Then we can endow the space $\Delta^{\mathbb{N}}:= \{ (\omega_n)_{n\in \mathbb{N}};\ \omega_n \in \Delta, \ \forall \ n\in \mathbb{N}\}$ with the $\sigma$-algebra $\mathcal{B}(\Delta^{\mathbb{N}})$ (Borel $\sigma$-algebra of $\Delta^{\mathbb{N}}$ induced by the product topology) and the probability measuare $\nu^{\mathbb{N}}$ in the measurable space$(\Delta^{\mathbb{N}},\mathcal{B}(\Delta^{\mathbb{N}}))$, such that $$\nu^{\mathbb{N}} \left(A_1\times A_2\times \ldots \times A_n \times \prod_{i=n+1}^{\infty} \Delta\right)=\nu(A_1) \cdot \ldots\cdot \nu(A_n). $$

Now, let $\sigma>2/(3\sqrt{3})$ be a real number, and define $$x_-^* = \text{The unique real root of the polynomial }x^ 3+ \sigma = x, $$ $$x_+^* = \text{The unique real root of the polynomial }x^ 3- \sigma = x, $$ it is easy to see that $x_+^* = -x_-^*$.

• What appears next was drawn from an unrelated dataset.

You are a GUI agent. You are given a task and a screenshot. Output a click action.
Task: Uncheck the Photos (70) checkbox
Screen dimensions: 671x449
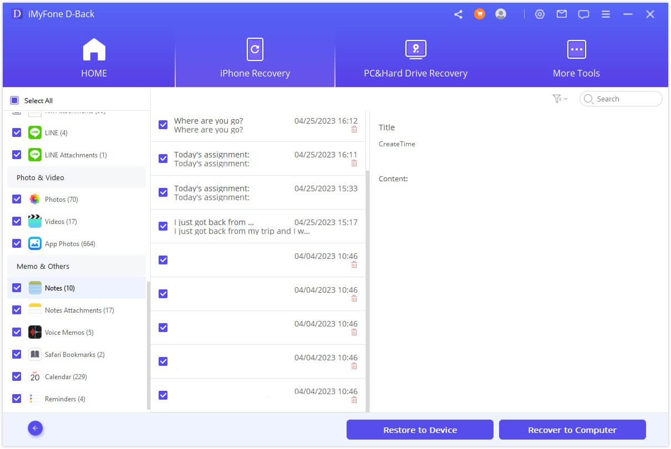click(x=17, y=199)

We can then define the function $$h:\mathbb{N}\times \Delta^ \mathbb{N}\times \mathbb{R}\to \mathbb{R} $$ in the following recursive way,

  • $h(0,(\omega_n)_{n},x) = x$, $\forall\ (\omega_n)_n\in \mathbb{N}$ and $\forall\ x\in \mathbb{R}$;
  • $h(i+1,(\omega_n)_{n},x) = \sqrt[3]{h(i,(\omega_n)_{n},x) + \sigma \omega_i}.$

This way we are for, every $x \in \mathbb{R}$ and $(\omega_n)_n\in\Delta^\mathbb {N}$, defining the following sequence $$\left\{x, \sqrt[3]{x + \sigma \omega_1},\sqrt[3]{\sqrt[3]{x + \sigma \omega_1}+\sigma w_2},\sqrt[3]{\sqrt[3]{\sqrt[3]{x + \sigma \omega_1}+\sigma w_2} + \sigma w_3}, \ldots \right\}.$$

Using Mathematica I did some numerical experiments and seems like that $$\lim_{n\to\infty}\left| h(n,(\omega_n)_n, x^*_+) - h(n,(\omega_n)_n, x^*_-) \right| = 0,\ \text{for $\nu^{\mathbb{N}}$-almost surely $(\omega_n)_n$} \in \Delta^{\mathbb{N}}. $$

Can anyone tell me, or present me a good reason why this should happen?


Numerical evidences

Below this paragraph you can find my Mathematica code, imputing a value of $\sigma$ and a number of iterations ($b$) this program has as output two discrete plot, the first one is the discrete plot of the sequences $h(\cdot, (\omega_n)_n, x_+^ *)$ and $h(\cdot, (\omega_n)_n, x_-^ *)$ in the same plot, the second one is a discrete plot of the difference $h(\cdot , (\omega_n)_n, x_+^ *) - h(\cdot , (\omega_n)_n, x_-^ *)$, for some random sequence $(\omega_n)_n$.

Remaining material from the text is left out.